If "an electron" is an excitation of an 'electron field', its electric charge proprerties suggest it excites and interacts with EM field, which is essentially, the photon field.
As such, the excitations of the photon field as result of two electrtons can be intetpreted as "virtual photons" exchanged between the two to determine the momentum differential...

At least, that's my opinion.
 
Vectronix said:
Why do fermions exchange bosons with each other?

In quantum field theory, the interactions that fundamental fields/particles have with each other are encoded by the monomials of the field variables that appear in the Lagrangian/action functional that defines the field theory.

For instance the electron-photon interaction
InteractionVertexOfQED.png

is reflected by the fact that the Lagrangian density of quantum electrodynamics (example 5.11 in the PF QFT notes) contains a monomial of the form

$$
\overline{\psi} \gamma^{\mu} \psi a_\mu
$$

where ##\psi## corresponds to the electron field and ##a## to the photon field.

So from this perspective your question is this grand question:

1) Why does the Lagrangian density of the standard model of particle physics have the broad form it has? Namely the form of Einstein-Yang-Mills-Dirac-Higgs theory?

That's an excellent question. A related question is:

2) Assuming the Lagrangian density of the standard model of particle physics is of Einstein-Yang-Mills-Dirac-Higgs theory-type, why does it have the precise numerical coeffcients that it has, for the couplings between the particles?

This second question has been much discussed, but remains wide open. The first question, the one that you are effectively asking, is receiving less attention, but regarding the first question there are some intersting hints.

Namely there are deeper principles which one may invoke, that imply that physics is modeled by Einstein-Yang-Mills-Dirac-Higgs theory, even if they do not imply the precise numerical values of masses and couplings.

One such principle is the assumption that virtual particles are secretly strings (see the last paragraphs of Does string theory make predictions? How?). Another such principle is that the action functional is the "spectral action" of a "spectral triple". These two principles are not unrelated.

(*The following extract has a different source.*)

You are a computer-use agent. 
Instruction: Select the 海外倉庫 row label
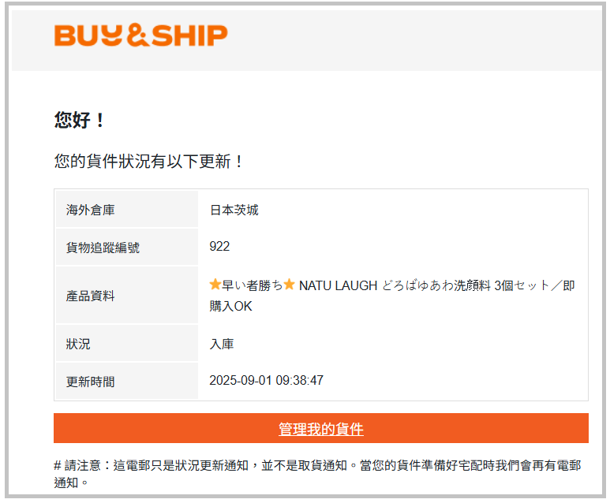pyautogui.click(x=91, y=211)
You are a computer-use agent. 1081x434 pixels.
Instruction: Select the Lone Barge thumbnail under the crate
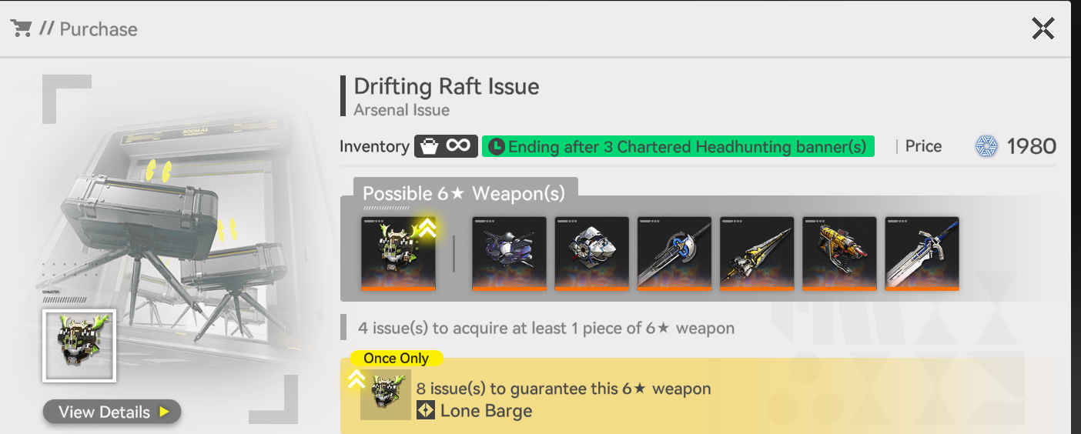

Hence should these principles be correct principles of nature, they would reduce the question "Why do fermions interact via exchange of bosons the general way we see in experiment?" to something more fundamental. Whether these principles are principles of nature remains open. But part of the interest in these principles is driven by this implication, that they would provide an answer to the question that you are asking.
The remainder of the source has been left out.